South Korean users of crypto exchange UpBit fell victim to a phishing attack

The South Korean cryptocurrency exchange might have fallen victim to hackers from neighboring North Korea. The attackers allegedly exploited smart phishing techniques, according to the report published by the security company East Security.

On May 28, the hacker or a group of hackers sent a malicious email to UpBit customers requesting additional information about customer’s fictional sweepstakes payout. However, the company never sent such email and it did not come from any of the servers belonging the exchange.

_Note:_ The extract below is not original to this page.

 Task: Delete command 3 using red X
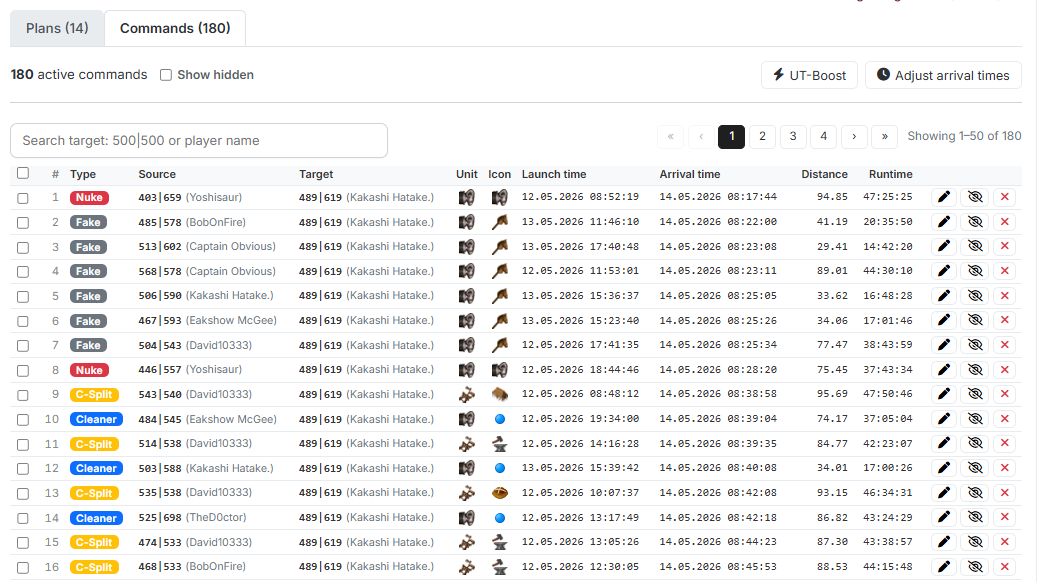click(x=1005, y=246)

The mail contained an attachment with the documentation for the payout. Once a user opened the fine, it would run a malicious code embedded therein and sent information about the user’s machine along with their private keys and credentials to hackers. Moreover, the virus also connected the infected computer to a command and control system to allow hackers accessing it remotely.

“In analyzing attack tools and malicious codes used by hacker groups, there are unique characteristics we saw. As bitcoin prices rise, more and more customers are using exchanges. This means that the number of victims has increased, which means that the possibility of stealing passwords stored in the exchange has increased,” the head of the ESRC Center at East Security Mun Jong-hyun commented.

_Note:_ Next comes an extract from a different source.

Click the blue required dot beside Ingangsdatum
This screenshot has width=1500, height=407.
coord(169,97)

He also noted that similar attacks known as Operation Fake Striker were made on Korean government agencies in January. 

The hackers password-protected the file with the malicious code, which made it harder for traditional anti-virus tools to detect a threat. The experts urge users to be vigilant and never open or install suspicious files.

“We have not heard of any reported damage. In order to avoid cyber attacks, you should not install or click suspicious files or documents,” noted Mun Jong-hyun.